What you have to do: Copy all lines containing the string "click" from the records below.

Extracted information:
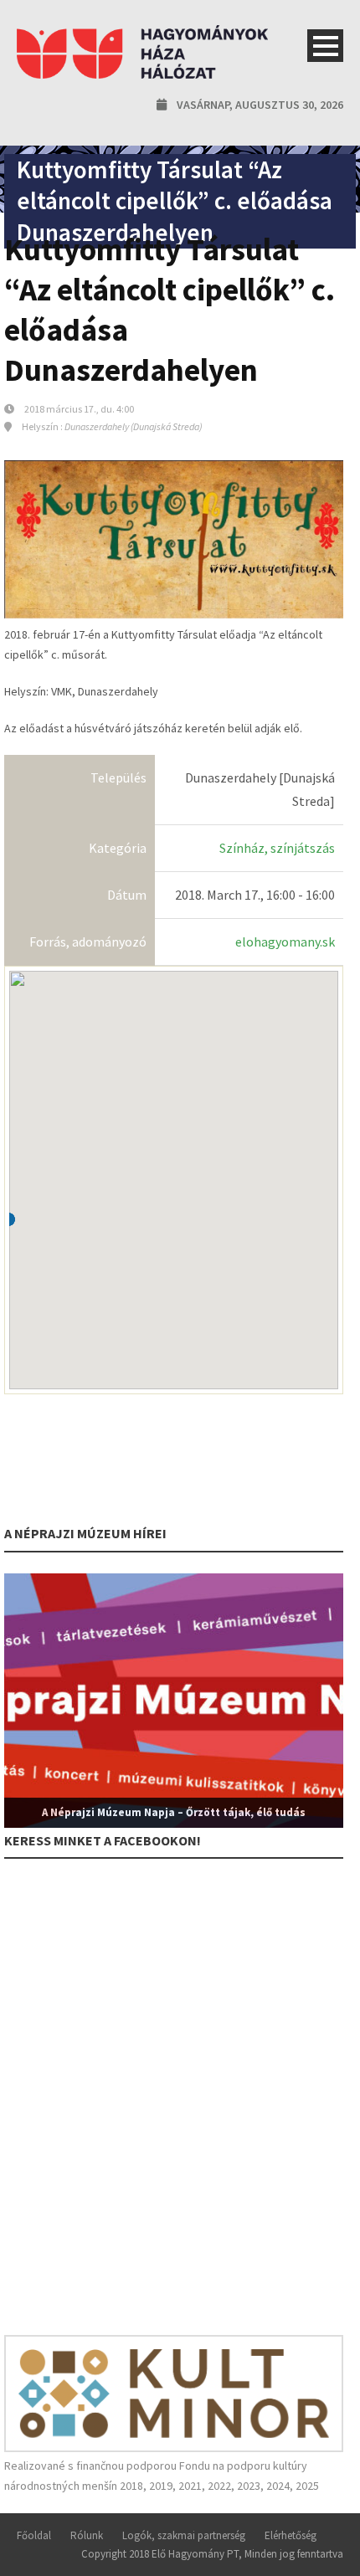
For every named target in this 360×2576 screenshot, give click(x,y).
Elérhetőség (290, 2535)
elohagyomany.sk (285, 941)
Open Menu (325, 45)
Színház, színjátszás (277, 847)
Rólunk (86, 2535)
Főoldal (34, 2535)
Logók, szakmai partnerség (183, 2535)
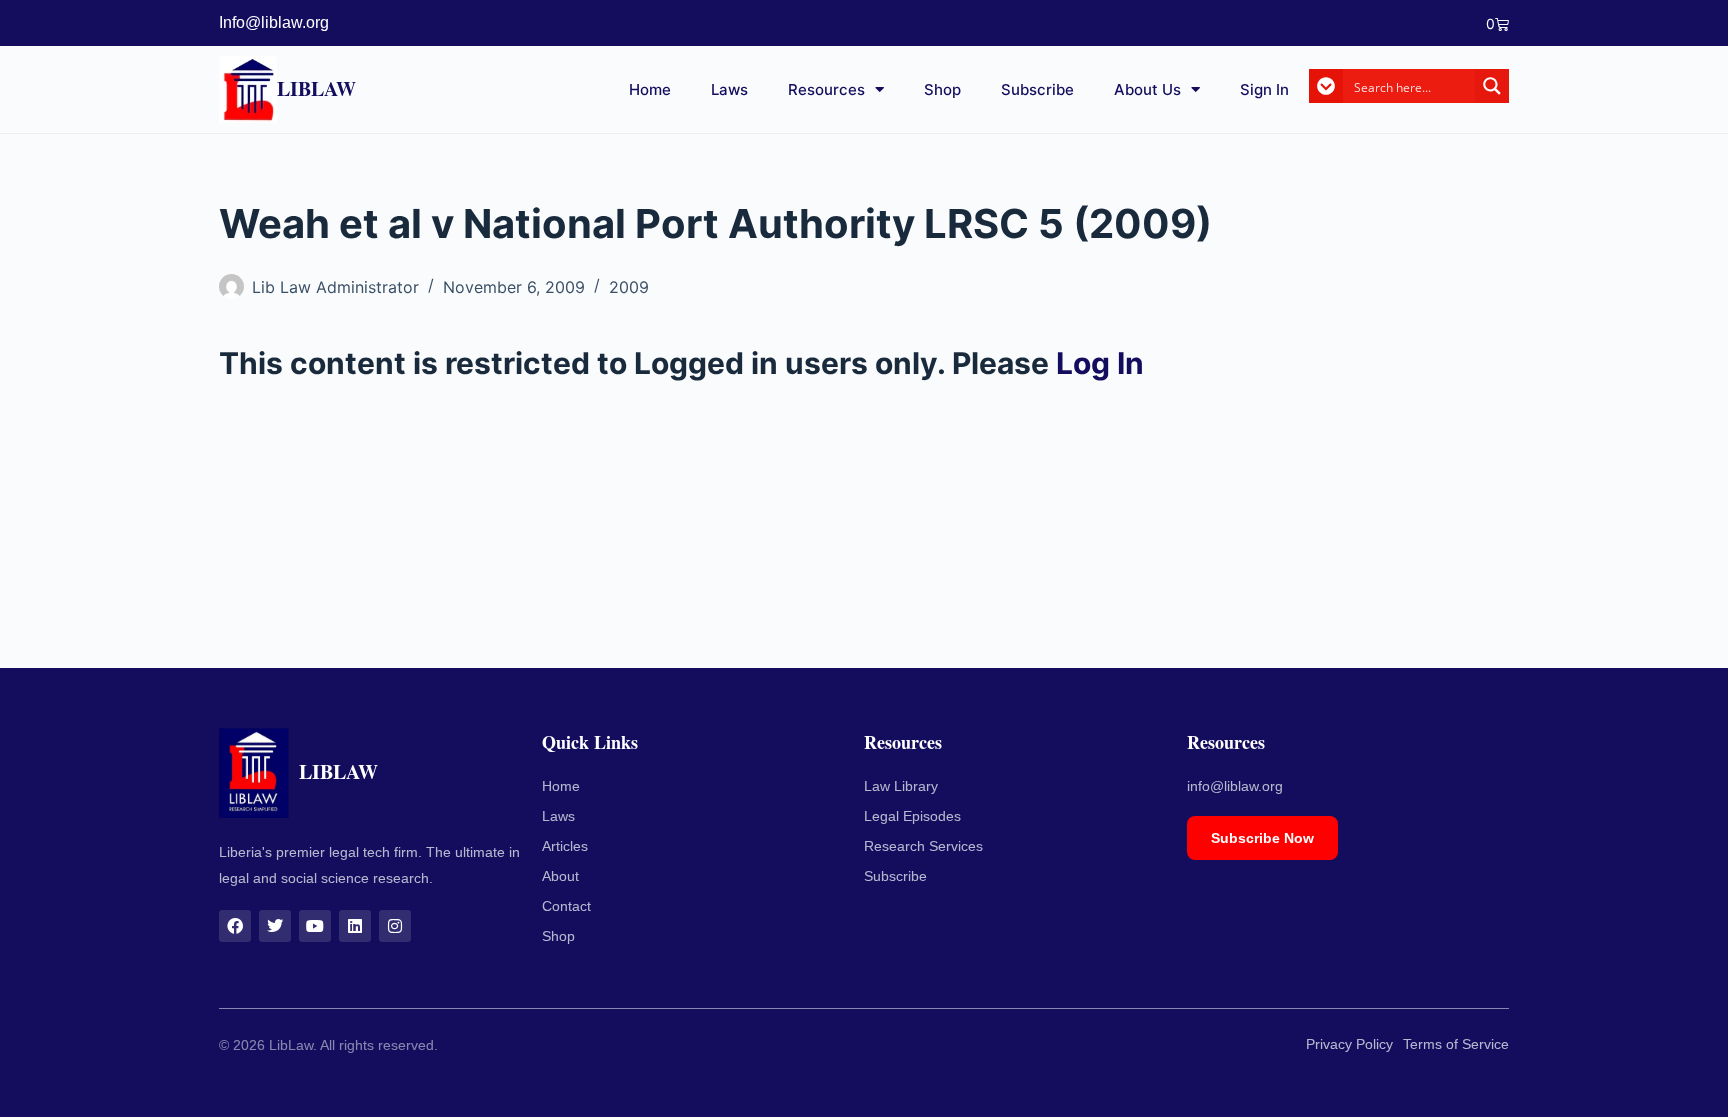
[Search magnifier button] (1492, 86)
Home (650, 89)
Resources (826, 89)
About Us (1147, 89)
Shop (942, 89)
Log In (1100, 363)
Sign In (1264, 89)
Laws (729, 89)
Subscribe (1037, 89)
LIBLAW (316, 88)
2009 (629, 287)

==

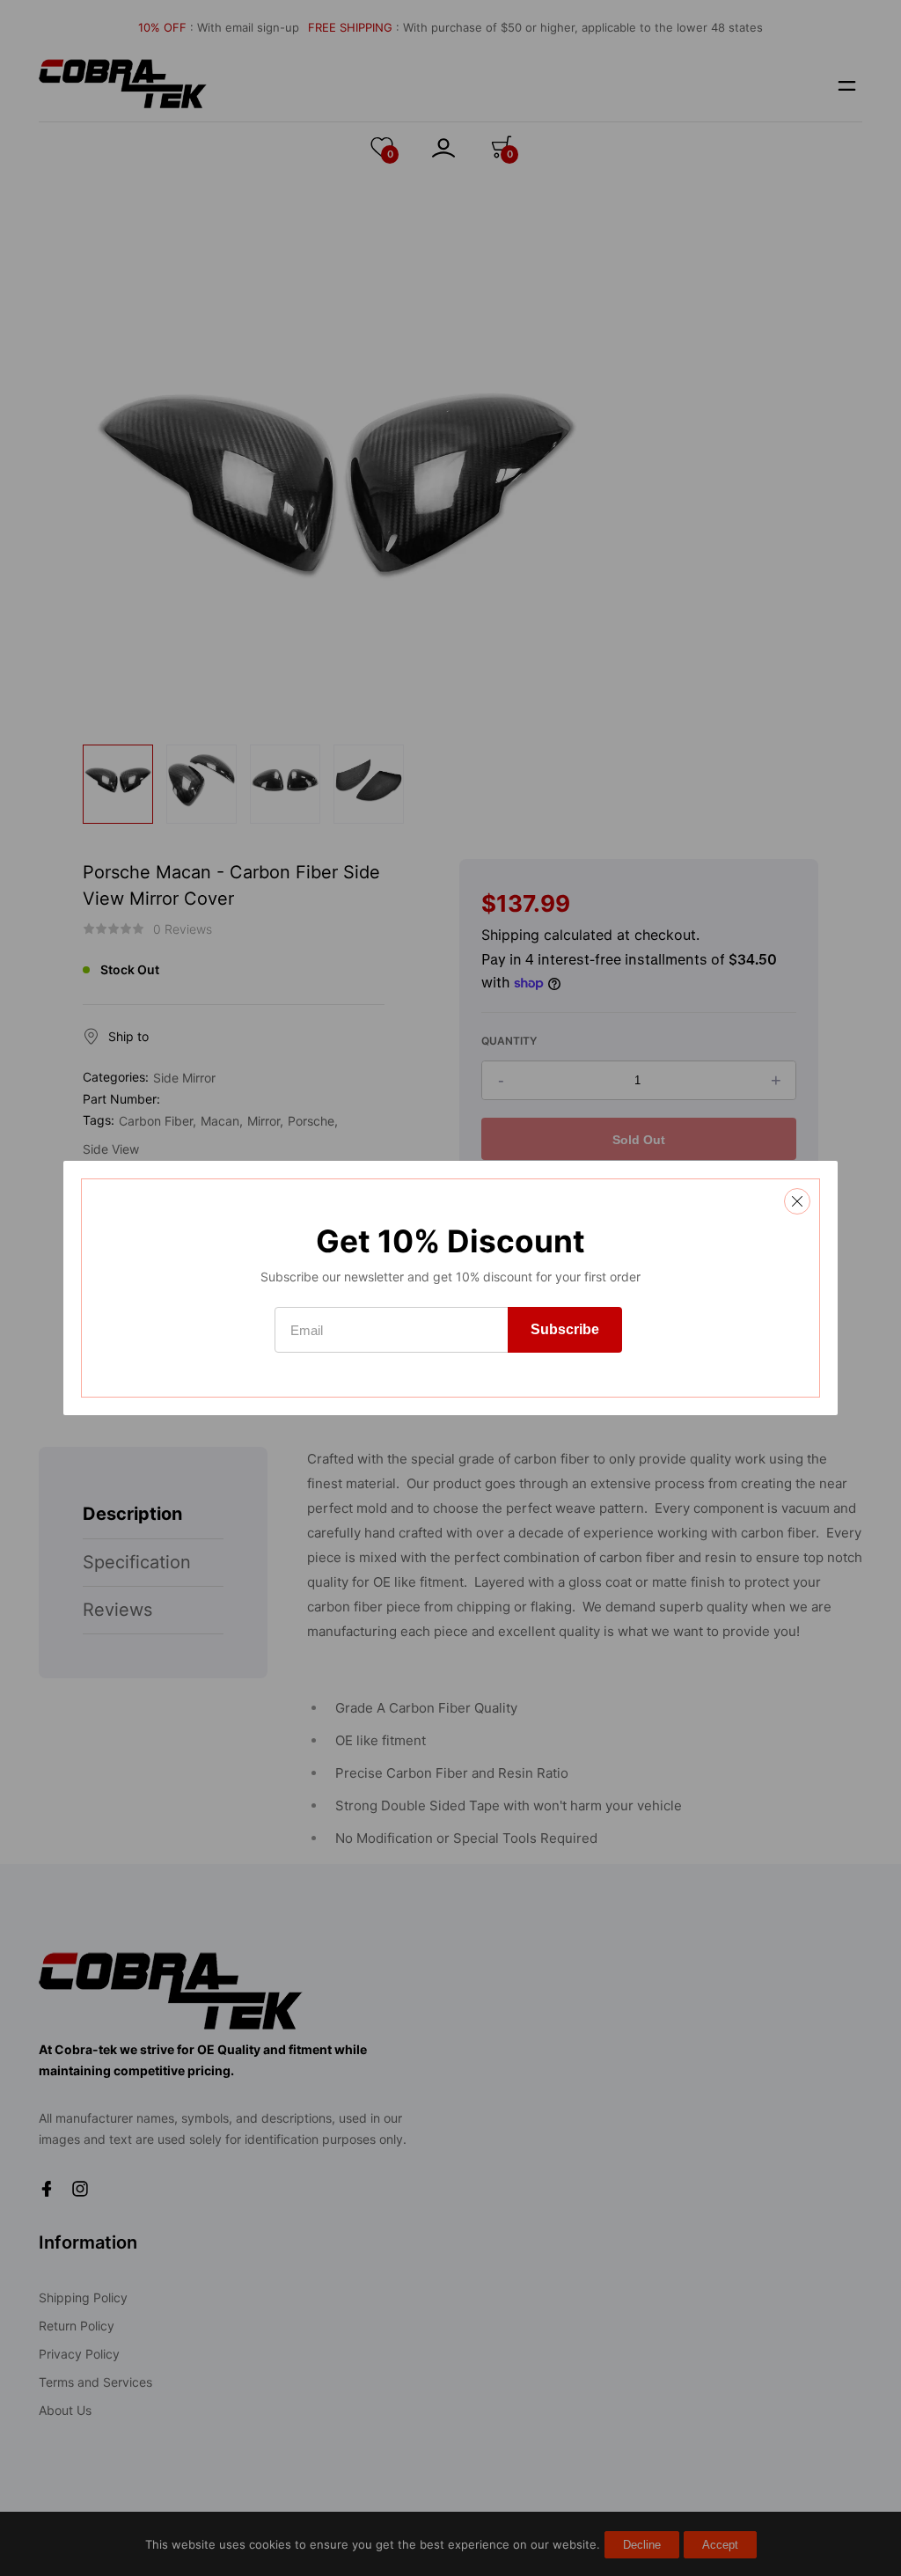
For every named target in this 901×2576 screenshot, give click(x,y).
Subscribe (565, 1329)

--

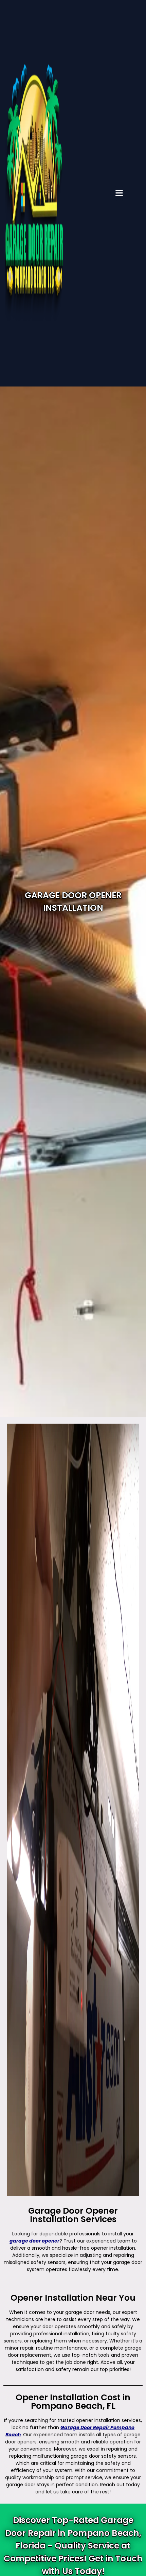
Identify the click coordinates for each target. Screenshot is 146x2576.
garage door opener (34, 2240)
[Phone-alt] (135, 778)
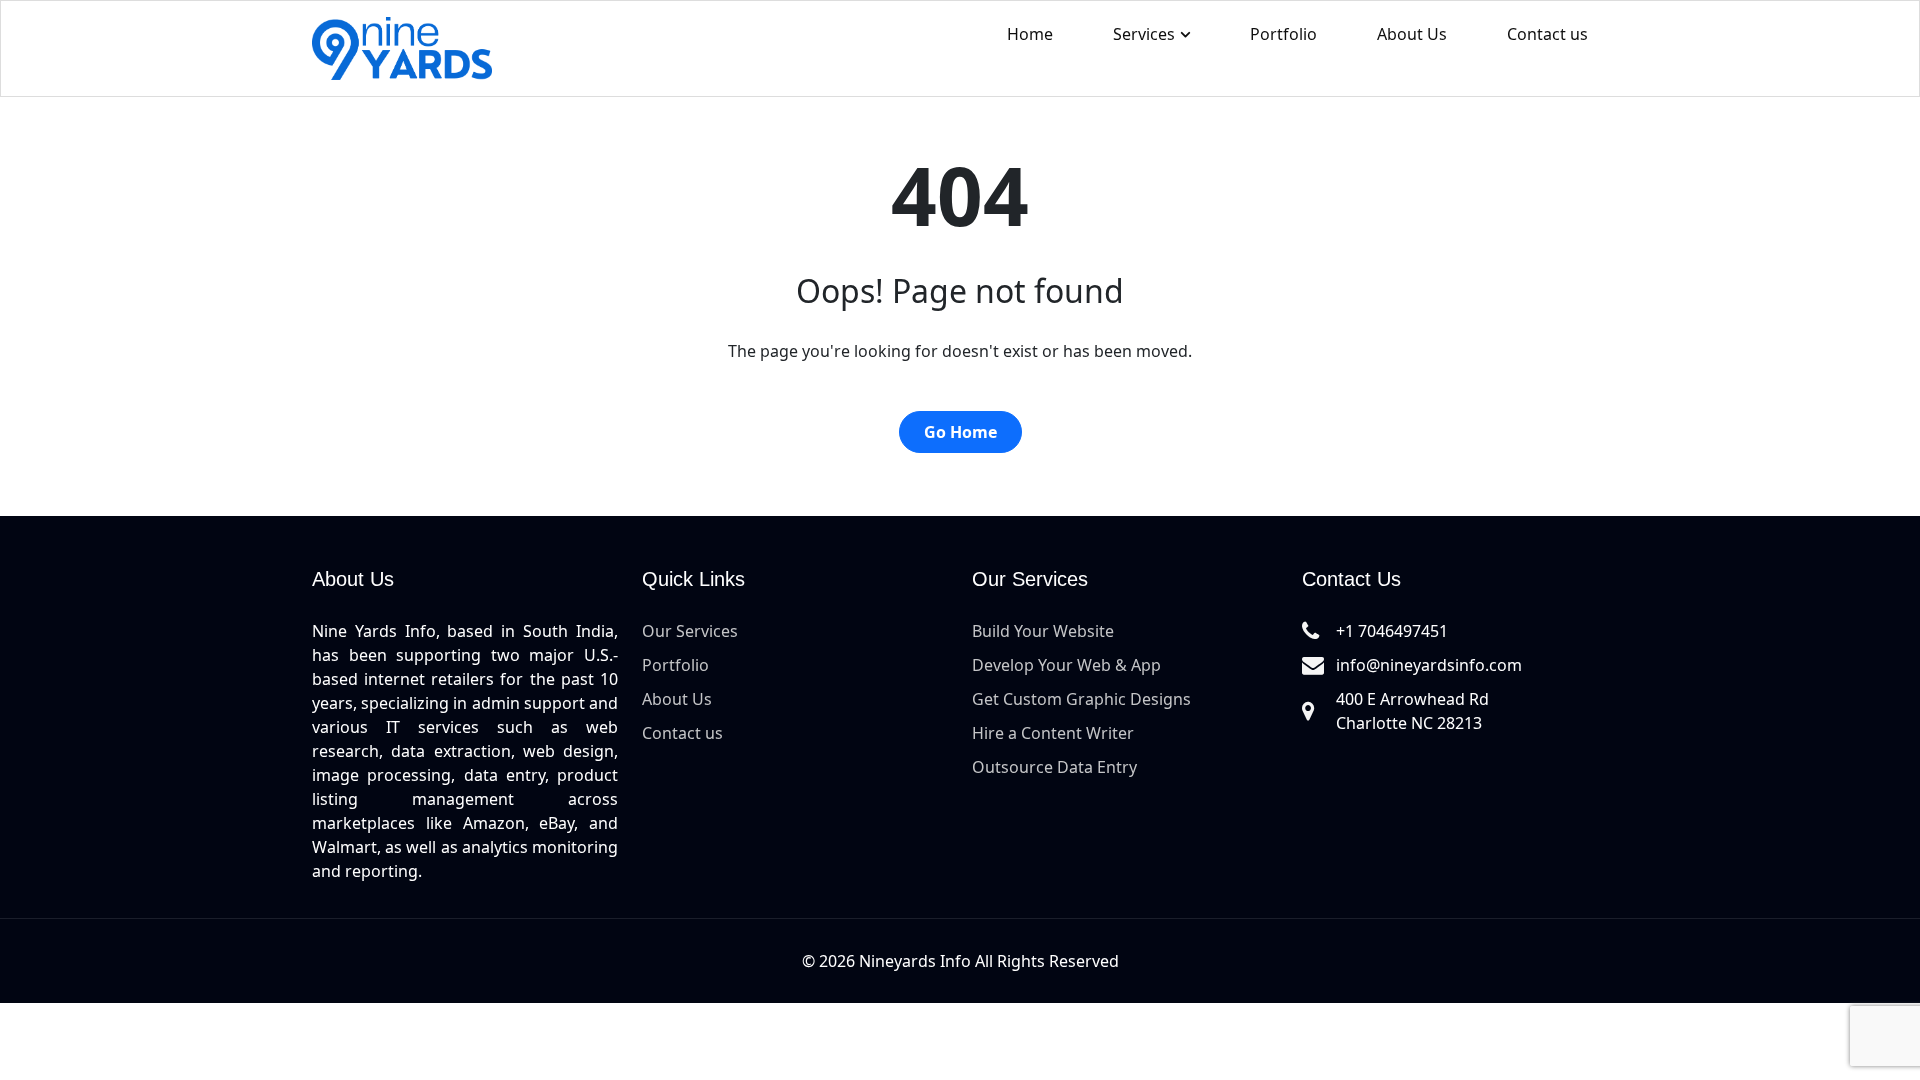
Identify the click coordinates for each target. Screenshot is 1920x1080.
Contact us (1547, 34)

Written response:
For every named target in this 360×2576 screenshot, give click(x,y).
For every named target in this 901×2576 screenshot, give click(x,y).
Identify the click coordinates for each target. Screenshot is 146x2576.
Identify the click coordinates for each target. Screenshot is 1920x1080.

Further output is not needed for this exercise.